The Imperative of Equality in Long-Term Care

If you need long-term care covered by Medicaid, the state does not treat all applicants equally. I was proud to partner with AARP Connecticut in preparing an Op-Ed, published in the CT Post, on the importance of revising our Medicaid laws:

As we age, long-term care needs threaten the financial stability we aim to achieve. To cover the exorbitant costs of care, many couples turn to Medicaid Title 19. However, Connecticut’s Medicaid laws are long overdue for revision, failing to protect the financial welfare of the spouse who does not need care, referred to as the “community spouse” (who is more often a woman).

Fortunately, the state has an opportunity this legislative session to protect community spouses by supporting the Human Services Committee’s bipartisan effort in Senate Bill 195 (SB 195).

Under current Connecticut law, a community spouse is permitted to keep at least $27,480. This is known as the minimum community spouse protected amount.
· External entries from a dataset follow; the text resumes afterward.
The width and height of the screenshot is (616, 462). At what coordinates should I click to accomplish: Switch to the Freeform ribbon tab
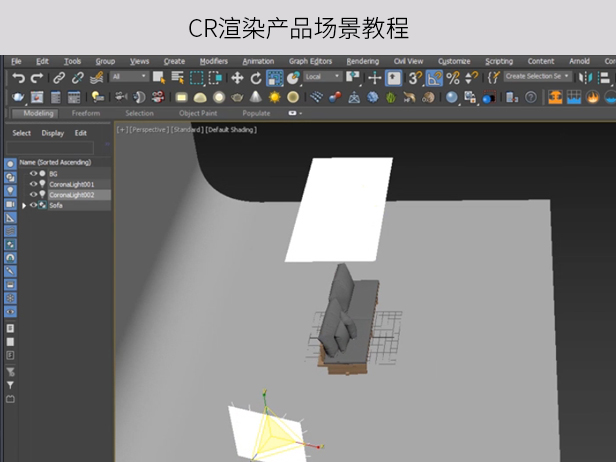[86, 113]
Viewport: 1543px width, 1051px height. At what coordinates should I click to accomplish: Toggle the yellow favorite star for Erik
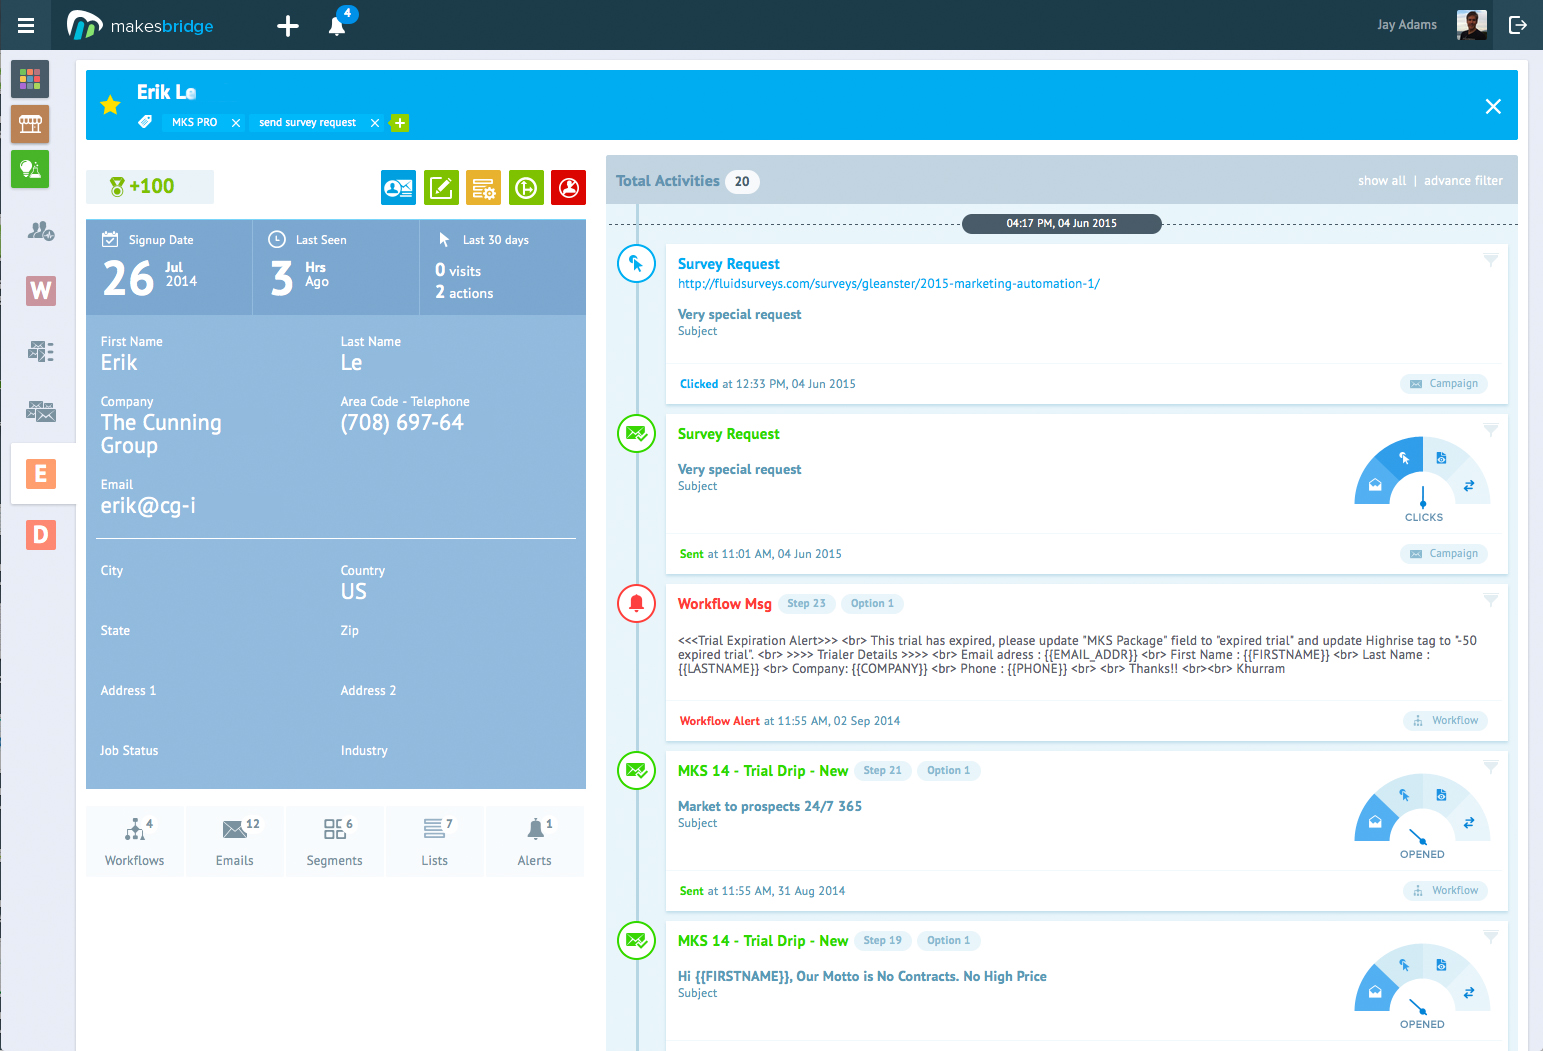tap(110, 104)
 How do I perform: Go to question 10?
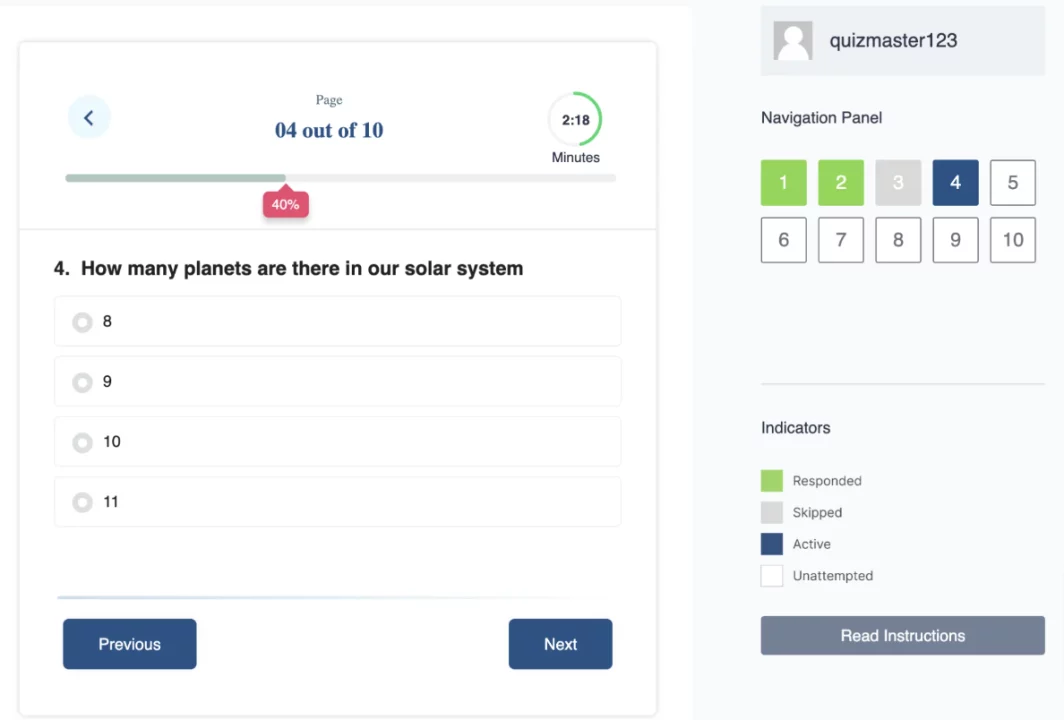point(1012,240)
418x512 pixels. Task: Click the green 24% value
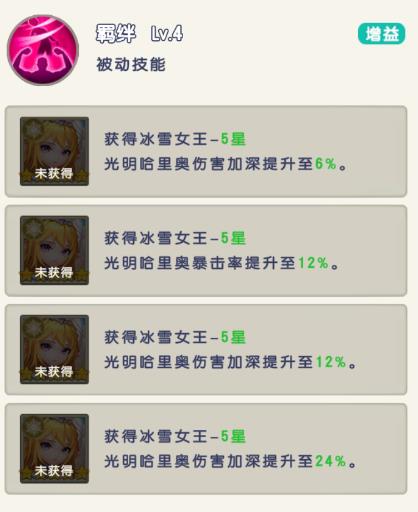pyautogui.click(x=331, y=461)
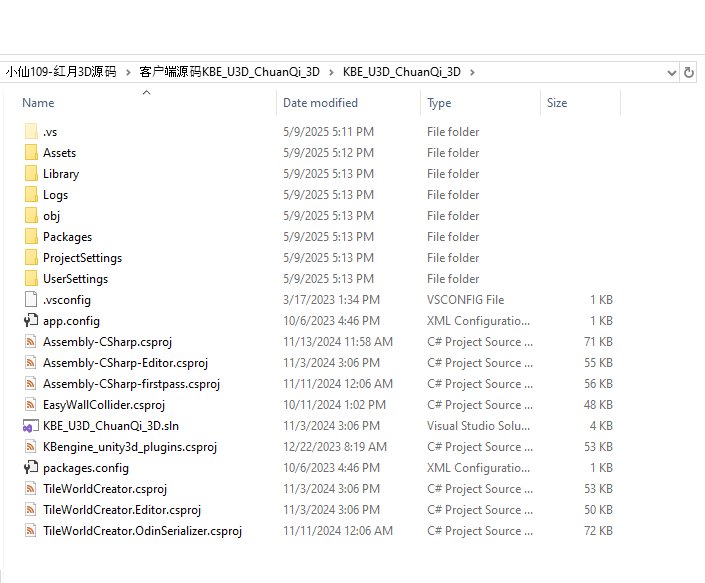This screenshot has height=583, width=705.
Task: Refresh the current folder view
Action: [689, 72]
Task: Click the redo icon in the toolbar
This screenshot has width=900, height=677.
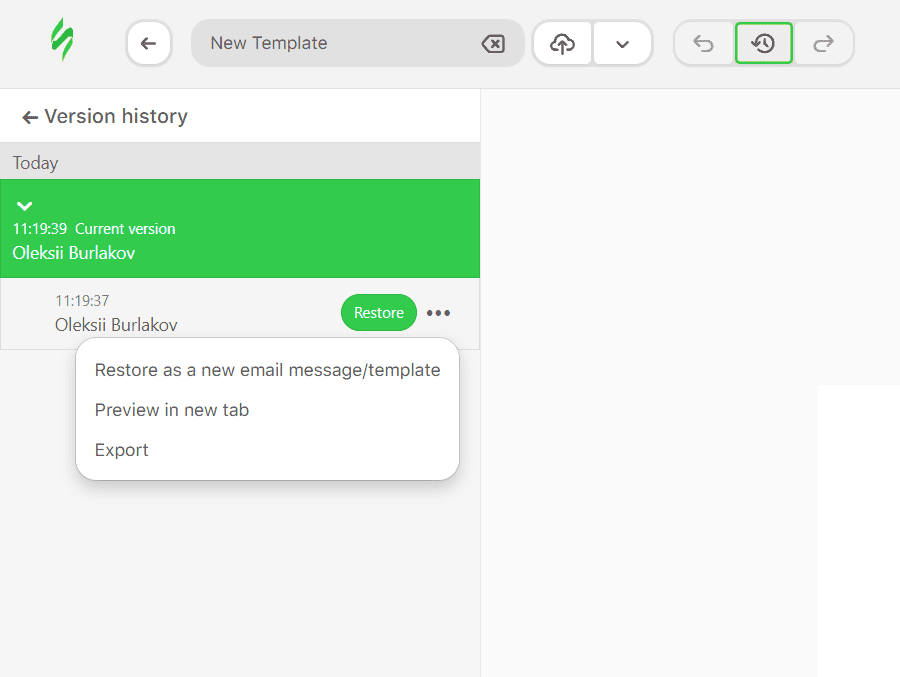Action: [x=824, y=43]
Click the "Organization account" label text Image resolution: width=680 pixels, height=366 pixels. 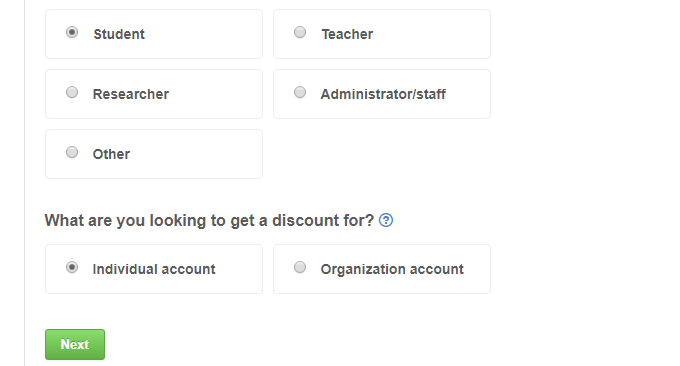(392, 269)
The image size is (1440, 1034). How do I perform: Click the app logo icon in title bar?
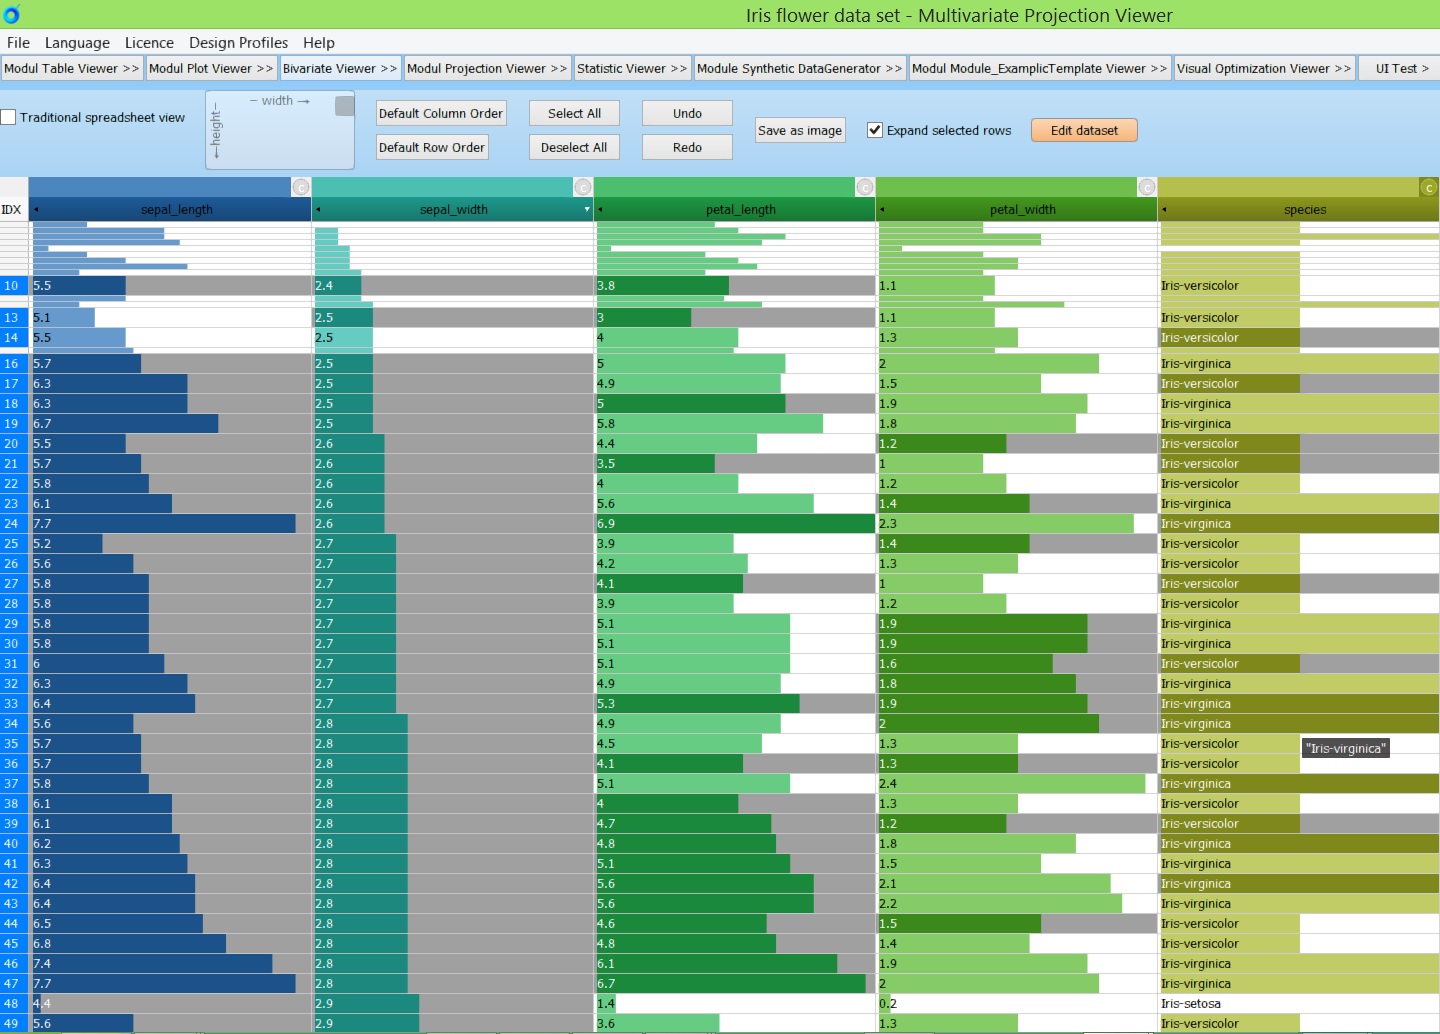12,15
If the couple’s countable assets exceed $27,480, then the community spouse can keep one-half of the couple’s countable assets, but not more than $137,400. This amount is known as the maximum community spouse protected amount.

The current law disproportionately discriminates against lower- and middle-class families who are not permitted to protect the same amount of assets as upper middle-class families. SB 195 raises the minimum community spouse protected amount from $27,480 to $50,000, propelling the state forward in preventing impoverishment of the community spouse.

Here is an example of the discriminatory impact of the current law, in real life numbers: If a married individual in an upper middle-class family applies for Medicaid with $300,000 of countable assets, the Connecticut Department of Social Services determines the amount that the community spouse is permitted to keep by first dividing the couple’s assets in half. The community spouse is permitted to keep half of the couple’s assets — in this case, $150,000 — capped at the maximum amount of $137,400. Because half of the couple’s assets exceed the maximum allowable amount, the community spouse keeps the maximum amount of $137,400. By comparison, if a married individual in a middle-class family applies for Medicaid with $120,000 of countable assets, the community spouse is permitted to keep half of the couple’s assets — in this case, $60,000. However, if the couple has $50,000, the community spouse is allowed to retain no more than $27,480. SB 195 would allow the couple with $50,000 to retain $50,000.

In these examples, the upper middle-class family receives far greater financial protections than a family of lesser means. Without financial protections in place, families are forced into a mad spending dash, purchasing furniture; renovating the home; purchasing prepaid funerals — in essence, throwing money out the window for the sake of expediting eligibility for vital supports and services. The same vital supports and services that upper middle-class families access with $137,400 of assets safely secured. This money is much better spent keeping the community spouse self-sufficient and in her home for a longer period of time. It’s the difference between independence and dependence; between dignity and despondency.

AARP Connecticut and elder law attorneys across the state endorse SB 195, recognizing that $27,480 is insufficient to prevent impoverishment of the community spouse. The passage of SB 195 is an imperative and fiscally responsible step toward ensuring that the threat of long-term illness is no longer a nail in the coffin of financial stability for the community spouse.